Look below. Copy each line that has "agent" in it.

Supplied entries below:

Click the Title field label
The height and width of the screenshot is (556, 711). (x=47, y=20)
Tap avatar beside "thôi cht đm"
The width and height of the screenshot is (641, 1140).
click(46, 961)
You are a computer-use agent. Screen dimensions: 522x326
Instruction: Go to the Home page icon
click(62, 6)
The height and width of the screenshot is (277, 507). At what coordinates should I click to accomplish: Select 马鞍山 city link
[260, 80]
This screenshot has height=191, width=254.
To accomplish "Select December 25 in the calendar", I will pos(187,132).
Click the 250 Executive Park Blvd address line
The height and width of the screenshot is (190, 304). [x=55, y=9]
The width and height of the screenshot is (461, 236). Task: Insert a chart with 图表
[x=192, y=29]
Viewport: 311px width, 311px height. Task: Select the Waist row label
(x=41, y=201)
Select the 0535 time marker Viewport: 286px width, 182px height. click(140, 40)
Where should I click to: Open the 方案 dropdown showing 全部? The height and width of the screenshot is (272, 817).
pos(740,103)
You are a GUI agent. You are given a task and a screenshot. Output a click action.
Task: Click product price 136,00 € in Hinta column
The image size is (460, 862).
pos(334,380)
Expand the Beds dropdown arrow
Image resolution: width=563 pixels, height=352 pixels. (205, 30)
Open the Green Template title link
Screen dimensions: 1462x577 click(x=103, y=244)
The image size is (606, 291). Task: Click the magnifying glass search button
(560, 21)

End of Supplied entries.

**Your solution**
You are a computer-use agent. Screen dimensions: 522x326
You are a GUI agent. You are given a task and a screenshot. Output a click action.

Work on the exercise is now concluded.